The initiative began in June when a friend of the film-maker Gonzalo Perales sent him a photo of a man on a street in central Madrid. The man, an electrician by training, had made a cardboard sign to appeal for work.

Perales, who “went a bit viral” on social media four years ago when he made a video about being diagnosed with leukaemia, posted the picture on his Instagram account.

Within an hour, the man had been offered a job. The following day, Perales met a man on the streets of Madrid who was looking for work as a waiter. He uploaded his story and, within 48 hours, 15 job interviews had rolled in.

Perales soon realised that many of those who had lost their jobs because of the pandemic were people in their 40s and 50s who had worked for decades as waiters, tradespeople or craftworkers. When Covid stuck, they suddenly found themselves cut off from the employment market because they did not know how to look for jobs online.
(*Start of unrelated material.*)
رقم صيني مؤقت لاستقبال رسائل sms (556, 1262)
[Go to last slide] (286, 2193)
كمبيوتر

A man with a cardboard sign, looking for work
The initiative began last June when a friend of Gonzalo Perales sent him a photo of a man on a street in central Madrid. The man, an electrician by training, had made a cardboard sign to appeal for work. Photograph: Un Mismo Equipo

“Today, you need a computer and computer skills to get a job because that’s where 95% of jobs are advertised,” says Perales. “In the beginning, I used to go out on to the streets of Madrid on my scooter and in my spare time looking for people who’d not been on the streets for too long. I talked to them and asked if they were looking for work. I interviewed them and then tried to write it up nicely to put online.”

He has now has recruited two colleagues – Pablo García and Miguel Jiménez – to help develop the project, and is now spending 10 hours a day fielding inquiries as word of Un Mismo Equipo spreads and social media users tell people on the streets about it.

The idea is simple: people make contact via Instagram or the website and are sent a questionnaire to fill in. After that, Perales chats to them and publishes their profiles so that potential employers can take a look.

“It’s like a more human kind of LinkedIn,” he says. “We tell people’s stories in a nice way so that others can empathise with them. A lot of the people we work with are in their 50s and have been working in their trades for 30 years so they have a lot of experience. That can really help companies.”

Thanks to their mobile phones and free wifi in cafes and other public places, dozens of people a day are now getting in touch to look for work, and the Instagram page has more than 30,000 followers.

Although Spain’s economy is recovering from the devastation wrought by Covid – and the number of people out of work is decreasing – unemployment remains at 14.3%, while the EU average is 6.9%.

As demand for Un Mismo Equipo grows, Perales and his colleagues are hoping to transform the project into a social start-up.

“We’re not looking to become another Save the Children or Unicef,” he says. “But if we got enough people involved and enough partnerships and marketing, we could help 1,000 people a year instead of 100.” In the last months the project has helped get 13 people jobs across Spain.

Alejandro, who has just finished his first week of work in 18 months, is delighted to be working again and has even begun to allow himself the luxury of making plans. He is saving up so that his daughter can stop living with relatives in Madrid and come to join him up north.

“In a few months, I’ll rent a little place for us here,” he says. “I can eat and I can live with a bit of dignity now.”